## Quoted text:
↓
Leaders from governments, industry, NGOs and indigenous organizations gathered today at the Paris Climate Change Conference (COP21) to discuss forests, under the banner of the "Lima Paris Action Agenda," an effort launched at last year's climate meeting to mobilize actors beyond government to slow deforestation and restore degraded forest landscapes. Ministers from Brazil, the Democratic Republic of Congo, Colombia, Cote d’Ivoire, Norway and Peru, as well as senior officials from Indonesia, Guatemala, Liberia, Mexico, Paraguay, the World Bank and the Global Environment Facility (GEF) shared the stage with private sector, NGO and indigenous speakers. Following on his speech to the opening session of COP21 the previous day, HRH Prince Charles opened the half-day session, reaffirming the centrality of forests to the climate change agenda, and calling for urgent action to implement commitments on the ground. Felipe Calderon, the former President of Mexico, Chair of the Global Commission on Economy and Climate and WRI Board member, provided closing remarks. Frances Seymour of the Center for Global Development served gracefully as chair for the day.
↑
## Aim of the exercise:
In the text about the COP21 forests session, who served as chair for the day?

## Raw records:
↓
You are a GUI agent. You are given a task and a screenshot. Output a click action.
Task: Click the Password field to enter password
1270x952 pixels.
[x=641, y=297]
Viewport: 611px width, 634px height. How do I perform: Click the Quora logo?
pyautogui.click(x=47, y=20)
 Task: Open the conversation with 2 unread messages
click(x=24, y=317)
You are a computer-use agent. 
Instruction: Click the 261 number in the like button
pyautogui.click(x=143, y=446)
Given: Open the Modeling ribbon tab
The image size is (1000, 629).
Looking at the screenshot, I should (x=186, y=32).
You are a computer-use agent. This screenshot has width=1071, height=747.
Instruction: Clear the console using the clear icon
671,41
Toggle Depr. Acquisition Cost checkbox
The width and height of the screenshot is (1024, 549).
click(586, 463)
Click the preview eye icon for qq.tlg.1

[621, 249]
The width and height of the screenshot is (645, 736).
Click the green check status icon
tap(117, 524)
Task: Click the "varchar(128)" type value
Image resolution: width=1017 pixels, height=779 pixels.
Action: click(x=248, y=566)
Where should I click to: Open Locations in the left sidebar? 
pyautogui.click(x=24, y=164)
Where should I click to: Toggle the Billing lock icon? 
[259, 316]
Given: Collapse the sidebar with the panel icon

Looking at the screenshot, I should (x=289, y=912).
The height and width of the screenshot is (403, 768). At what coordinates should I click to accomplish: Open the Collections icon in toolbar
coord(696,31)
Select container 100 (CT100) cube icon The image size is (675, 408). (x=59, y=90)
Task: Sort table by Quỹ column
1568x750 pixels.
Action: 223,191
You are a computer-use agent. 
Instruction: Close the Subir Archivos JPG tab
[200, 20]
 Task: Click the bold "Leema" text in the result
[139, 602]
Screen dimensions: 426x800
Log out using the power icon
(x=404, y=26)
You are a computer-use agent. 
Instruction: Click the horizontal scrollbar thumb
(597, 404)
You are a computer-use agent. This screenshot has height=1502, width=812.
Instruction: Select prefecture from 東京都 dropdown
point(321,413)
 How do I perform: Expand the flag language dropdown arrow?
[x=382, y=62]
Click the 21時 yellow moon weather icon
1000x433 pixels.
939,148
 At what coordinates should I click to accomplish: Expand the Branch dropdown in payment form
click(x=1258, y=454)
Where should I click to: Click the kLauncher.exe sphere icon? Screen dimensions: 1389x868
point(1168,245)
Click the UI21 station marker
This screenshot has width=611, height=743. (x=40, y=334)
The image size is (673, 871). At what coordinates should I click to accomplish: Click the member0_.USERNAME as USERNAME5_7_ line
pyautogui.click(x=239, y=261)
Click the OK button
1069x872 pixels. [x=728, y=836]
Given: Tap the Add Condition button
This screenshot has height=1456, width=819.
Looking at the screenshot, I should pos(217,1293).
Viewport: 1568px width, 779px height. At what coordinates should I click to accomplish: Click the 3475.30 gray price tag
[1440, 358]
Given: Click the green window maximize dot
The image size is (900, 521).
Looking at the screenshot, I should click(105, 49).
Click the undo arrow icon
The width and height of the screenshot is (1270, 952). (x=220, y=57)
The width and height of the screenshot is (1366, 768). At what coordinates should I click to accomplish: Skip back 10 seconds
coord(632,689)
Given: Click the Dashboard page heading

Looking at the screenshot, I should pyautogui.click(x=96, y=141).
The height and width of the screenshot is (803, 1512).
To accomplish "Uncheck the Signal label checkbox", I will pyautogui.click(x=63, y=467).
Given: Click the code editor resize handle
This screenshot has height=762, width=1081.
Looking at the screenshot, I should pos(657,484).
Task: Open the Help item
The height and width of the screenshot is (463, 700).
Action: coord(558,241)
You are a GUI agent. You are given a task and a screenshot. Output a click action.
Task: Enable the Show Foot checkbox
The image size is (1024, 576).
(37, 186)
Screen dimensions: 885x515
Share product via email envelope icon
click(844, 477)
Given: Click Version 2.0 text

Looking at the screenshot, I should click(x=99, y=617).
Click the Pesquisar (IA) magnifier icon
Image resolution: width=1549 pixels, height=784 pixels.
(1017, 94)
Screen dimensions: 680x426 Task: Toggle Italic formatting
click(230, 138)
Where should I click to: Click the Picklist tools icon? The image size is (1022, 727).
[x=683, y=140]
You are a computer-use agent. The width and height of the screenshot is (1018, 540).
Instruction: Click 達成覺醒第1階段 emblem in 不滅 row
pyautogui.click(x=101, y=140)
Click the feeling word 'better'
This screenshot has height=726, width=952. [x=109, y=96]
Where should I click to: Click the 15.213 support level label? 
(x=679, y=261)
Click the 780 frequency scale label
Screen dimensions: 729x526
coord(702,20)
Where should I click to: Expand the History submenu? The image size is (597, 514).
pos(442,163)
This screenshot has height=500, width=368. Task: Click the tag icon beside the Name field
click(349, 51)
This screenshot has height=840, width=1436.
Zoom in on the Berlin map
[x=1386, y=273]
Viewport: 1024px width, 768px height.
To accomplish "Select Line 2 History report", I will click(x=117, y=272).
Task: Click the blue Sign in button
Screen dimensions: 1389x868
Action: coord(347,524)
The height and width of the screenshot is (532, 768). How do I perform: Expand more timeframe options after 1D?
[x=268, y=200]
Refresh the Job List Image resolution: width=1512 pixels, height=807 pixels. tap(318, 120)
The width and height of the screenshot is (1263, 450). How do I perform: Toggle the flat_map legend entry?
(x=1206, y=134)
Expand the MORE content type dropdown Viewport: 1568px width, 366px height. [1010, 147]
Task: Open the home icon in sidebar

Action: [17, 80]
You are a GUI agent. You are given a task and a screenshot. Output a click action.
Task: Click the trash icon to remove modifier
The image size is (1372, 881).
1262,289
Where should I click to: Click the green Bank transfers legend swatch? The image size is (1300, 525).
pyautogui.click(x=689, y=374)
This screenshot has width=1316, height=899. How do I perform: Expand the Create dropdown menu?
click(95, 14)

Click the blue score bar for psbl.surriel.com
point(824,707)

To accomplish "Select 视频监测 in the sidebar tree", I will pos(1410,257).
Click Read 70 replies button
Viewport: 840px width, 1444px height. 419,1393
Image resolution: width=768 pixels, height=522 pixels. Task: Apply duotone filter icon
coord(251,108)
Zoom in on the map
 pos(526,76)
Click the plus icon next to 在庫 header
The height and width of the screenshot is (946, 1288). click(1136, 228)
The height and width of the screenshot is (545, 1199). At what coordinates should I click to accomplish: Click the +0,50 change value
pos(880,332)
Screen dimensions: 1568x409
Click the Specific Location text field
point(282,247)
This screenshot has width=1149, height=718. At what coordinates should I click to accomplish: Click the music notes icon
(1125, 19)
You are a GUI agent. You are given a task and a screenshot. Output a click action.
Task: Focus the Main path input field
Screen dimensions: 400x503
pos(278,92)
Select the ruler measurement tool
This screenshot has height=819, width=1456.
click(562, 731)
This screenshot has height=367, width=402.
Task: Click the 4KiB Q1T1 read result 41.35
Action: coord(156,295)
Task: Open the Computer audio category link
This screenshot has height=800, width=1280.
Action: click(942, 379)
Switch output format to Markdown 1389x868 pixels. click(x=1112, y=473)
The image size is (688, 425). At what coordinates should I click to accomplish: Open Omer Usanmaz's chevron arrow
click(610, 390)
↑
## Reply to the exercise:
Frances Seymour of the Center for Global Development.